As we are fast approaching the end of the winter season (Yay!) we can start thinking seriously about improving our health. Spring is the prime time for new beginnings, naturally, the days get longer, there is more sunshine, we have more energy and we are more likely to follow through new habits and routines. Also, improving our health and our immune system is the best gift we can give ourselves. Here are a few steps to begin a healthier, happier life:
Sleep. Sleeping well is essential to optimal health. Sleep restores and heals the body. Our body needs a proper rest to function well. Begin with going to bed half an hour earlier and aim to get eight hours a night. There are various relaxation and breathing techniques we can do throughout the day to help with everyday stress and to encourage the mind to rest at night. For example, box (or square) breathing, involves exhaling to a count of four, holding your lungs empty for a four-count, inhaling at the same pace, and holding air in your lungs for a count of four before exhaling and beginning. Repeat 2-3 times.
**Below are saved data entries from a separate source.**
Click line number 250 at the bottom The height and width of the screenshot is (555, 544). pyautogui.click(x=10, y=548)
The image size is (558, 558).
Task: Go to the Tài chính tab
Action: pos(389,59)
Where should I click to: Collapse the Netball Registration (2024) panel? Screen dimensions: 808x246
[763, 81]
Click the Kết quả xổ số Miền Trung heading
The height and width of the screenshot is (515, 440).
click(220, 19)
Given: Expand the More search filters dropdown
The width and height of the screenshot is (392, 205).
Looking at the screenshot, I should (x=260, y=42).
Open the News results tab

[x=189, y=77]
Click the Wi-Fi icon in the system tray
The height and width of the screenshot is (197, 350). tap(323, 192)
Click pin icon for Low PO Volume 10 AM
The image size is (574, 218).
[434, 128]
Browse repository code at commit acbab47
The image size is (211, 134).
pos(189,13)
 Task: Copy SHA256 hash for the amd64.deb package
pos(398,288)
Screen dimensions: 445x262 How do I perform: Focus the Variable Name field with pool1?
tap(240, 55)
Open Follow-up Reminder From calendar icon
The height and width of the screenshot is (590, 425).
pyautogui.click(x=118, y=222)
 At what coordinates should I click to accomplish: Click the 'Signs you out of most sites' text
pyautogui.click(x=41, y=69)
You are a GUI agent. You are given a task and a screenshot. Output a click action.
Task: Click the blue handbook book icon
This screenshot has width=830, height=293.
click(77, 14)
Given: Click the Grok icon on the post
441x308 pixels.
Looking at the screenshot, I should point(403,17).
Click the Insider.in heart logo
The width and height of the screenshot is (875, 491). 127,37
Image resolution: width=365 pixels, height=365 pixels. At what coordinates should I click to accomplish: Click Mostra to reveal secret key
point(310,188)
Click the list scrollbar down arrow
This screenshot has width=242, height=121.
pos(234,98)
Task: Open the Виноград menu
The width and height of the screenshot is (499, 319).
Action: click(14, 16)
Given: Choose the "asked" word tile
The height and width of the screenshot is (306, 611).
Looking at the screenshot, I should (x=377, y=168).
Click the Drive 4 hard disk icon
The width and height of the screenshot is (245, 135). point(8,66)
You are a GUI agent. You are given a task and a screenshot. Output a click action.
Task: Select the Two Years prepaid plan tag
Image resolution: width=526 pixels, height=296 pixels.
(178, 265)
Whole foods and diet that is nutrient-dense. Our immune system needs nutrient-dense whole foods to function at its best. Many people fall ill because their body cannot fight infections due to nutrient deficiencies. Introduce an extra portion of vegetables, salad and herbs to your daily diet.
Sugar and refined starches. We should focus on upgrading the quality of our diet. Now is a great opportunity to cut sugar and starch down or even out of our diet as these foods suppress the immune system. Many studies have shown that limiting starch and sugar can help the immune system function better and overall health will improve.
Eat protein the right way. Not eating an adequate amount of protein can cause malnutrition especially if you are vegan, vegetarian or elderly. Protein is critical for our immune system and according to Dr. Hyman, we should eat approximately half your body weight in grams of protein a day. If you consume meat – choose organic animal protein. If you are plant-based – choose legumes (beans), nuts and seeds or try tofu and tempeh from non-GMO soy for the highest protein concentrations.
Garlic, onions and spices. Garlic and onions are natural antibiotics that help kill bacteria and fungus in the body. Add cumin, oregano, turmeric and rosemary to soups, vegetable dishes and sauces.
Fruits and vegetables. Eat 2 servings of fruit and a rainbow of vegetables every day as they are high in vitamins C, A, and phytonutrients that support the immune system. Aim for 5 handfuls of veg such as leafy greens, cruciferous vegetables (broccoli, Brussels sprouts or cauliflower), peppers, sweet potatoes, and squash.
Fermented probiotic and prebiotic foods. Choose from sauerkraut, kimchi, natto, miso, tempeh, unsweetened natural yogurt or kefir. These natural probiotics support your gut microbiome and immunity. For even better gut health include prebiotic foods such as asparagus, artichokes, plantains, dandelion greens, leeks, onions, garlic, bananas, apples, flax seeds, and seaweed.
Water and warm fluids. Stay hydrated. Filtered and mineral water helps detoxify the body so drink plenty. Eat home-made vegetable soups – they are quick and easy to make. Drink green tea and herbal teas like ginger and turmeric. You can add lemon and a little bit of honey.
Get regular exercise. Mild to moderate exercise, a brisk 20-minute walk helps boost the immune system. There are plenty of workouts or yoga classes online to choose from.
Meditation and relaxation. According to many studies, practising meditation reduces stress and increases our chance to fight infections. Taking hot baths with Epsom salts and guided breathing helps relax the body and mind. When performed before bedtime, it improves the quality of sleep.
Connect with friends and family. Being with loved ones is essential for mental and emotional health. If you cannot meet in person, do it on zoom or over the phone.
Based on Dr Hyman and functional medicine.